Das Kapital
by Karl Marx
Amid the humbling of some of the world's most illustrious banks, the unravelling of the global financial system and a long, cold winter looming for countless millions still clinging to the vacuous promises of capitalism, Das Kapital's recent comeback on assorted German best-seller charts is not greatly surprising. It's also selling rather more briskly (in translation) in other credit-crunched parts of the capitalist world, with the grimly inevitable exception of Hong Kong.
This revived interest in one of the most influential books of all time has seen a surge in tourist numbers - over 40,000 thus far this year - to Karl Marx's birthplace in the rather dull German town of Trier. And it was here, in the wine-producing Mosel Valley, that Marx's ideas for Das Kapital first took shape. Incensed in his youth by the abject poverty and apparent powerlessness of Trier's un-unionised vineyard workers, he made the quest for a fairer society his life's work, and this yearning found its fullest expression in Das Kapital.

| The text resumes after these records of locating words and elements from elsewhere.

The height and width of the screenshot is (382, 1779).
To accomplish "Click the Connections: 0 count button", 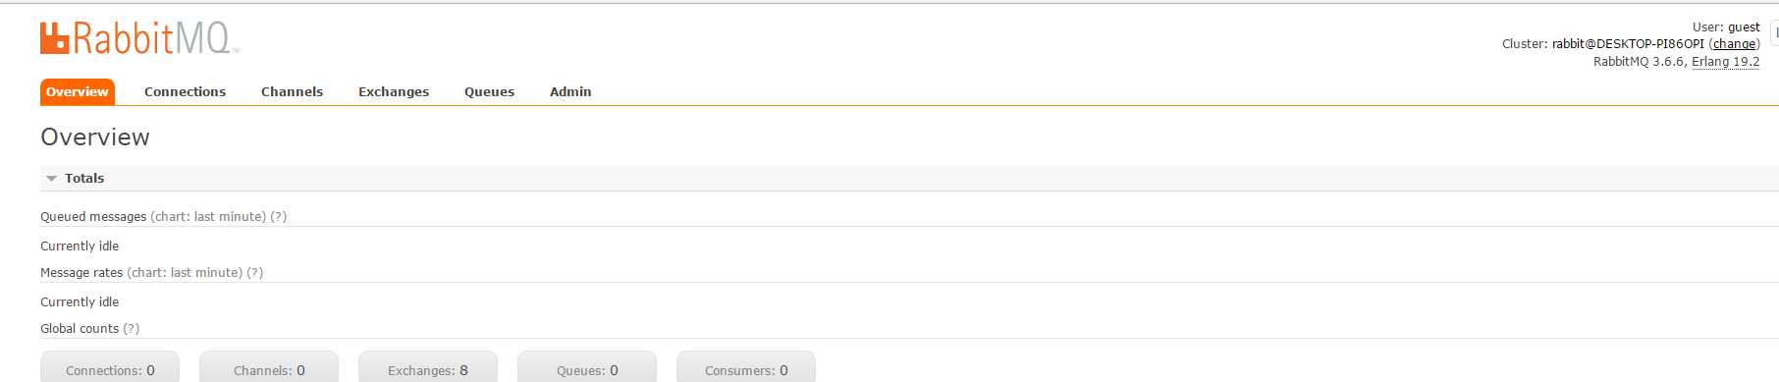I will pyautogui.click(x=110, y=366).
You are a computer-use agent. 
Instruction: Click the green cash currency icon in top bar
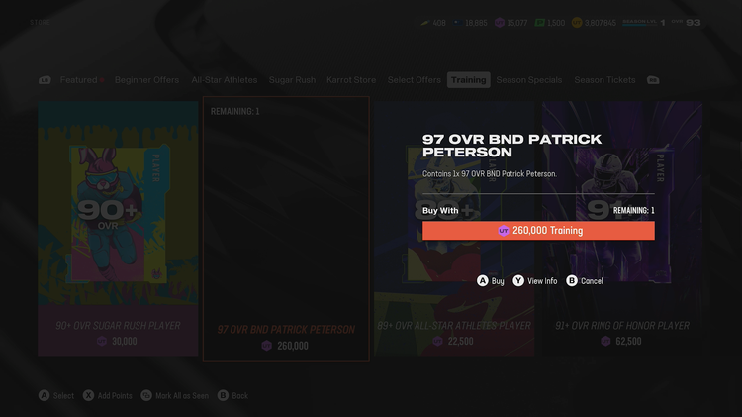(x=540, y=22)
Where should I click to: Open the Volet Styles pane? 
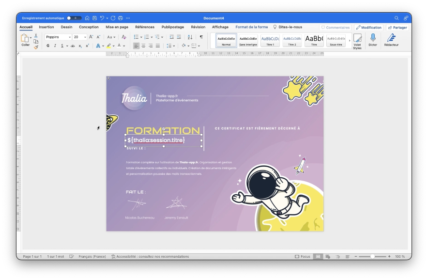tap(357, 39)

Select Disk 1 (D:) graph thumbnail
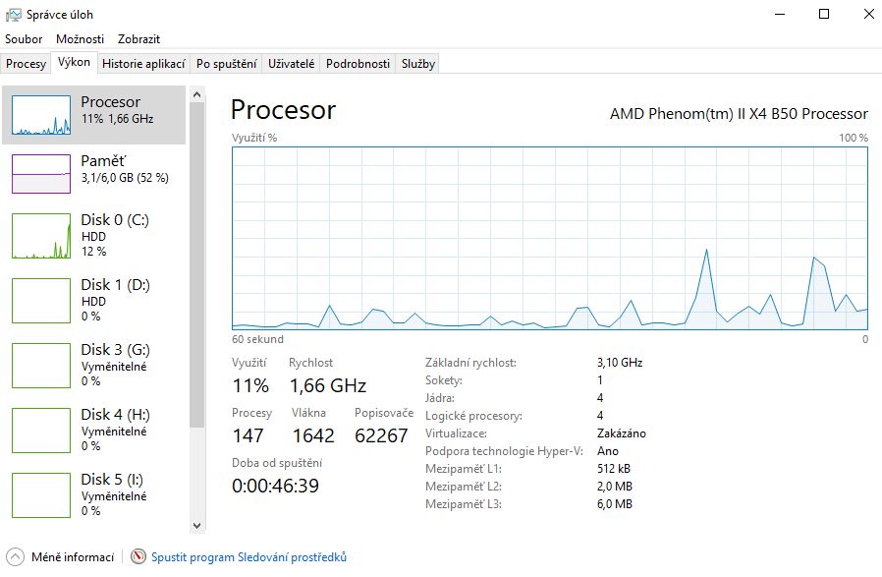coord(41,301)
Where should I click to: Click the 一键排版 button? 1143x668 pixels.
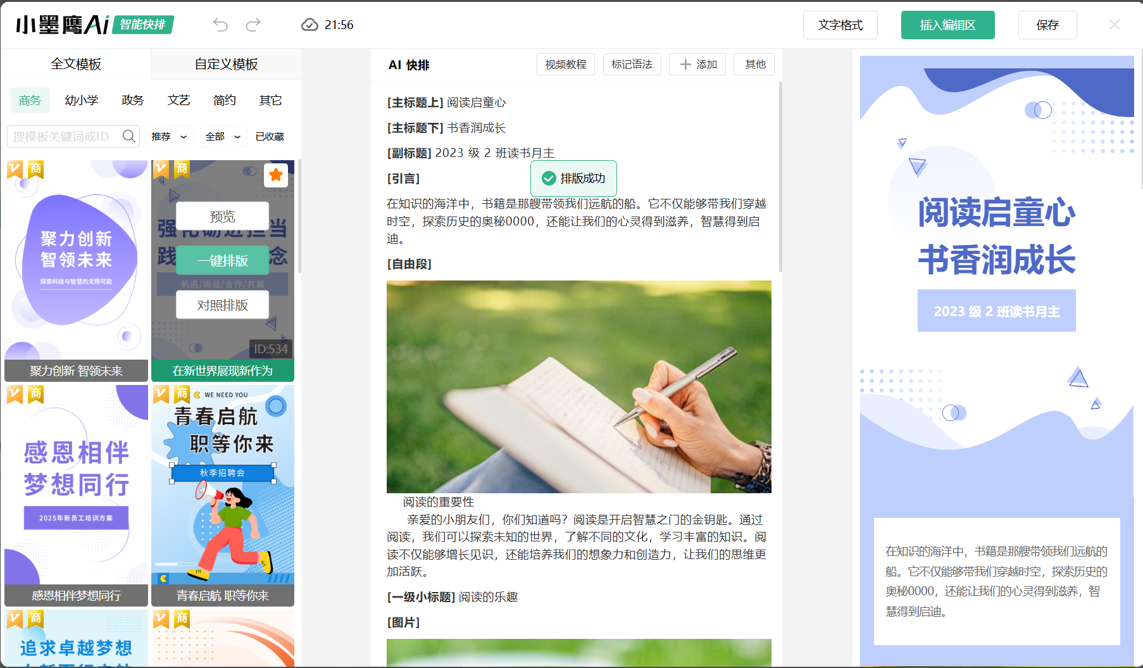pos(222,261)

Marx penned this monumental work in London near the end of his life, in collaboration with his ideological comrade Friedrich Engels. And Das Kapital was the sensational follow-up to the two theorists' Communist Manifesto of 1848.
As a voluminous treatise on politics, economics and society, and a lucid expose of both the self-evident failure and in-built obsolescence of capitalism, Das Kapital makes for thought-provoking reading. But it does demand the reader's concentration, as its reputation for being opaque in places is well-earned.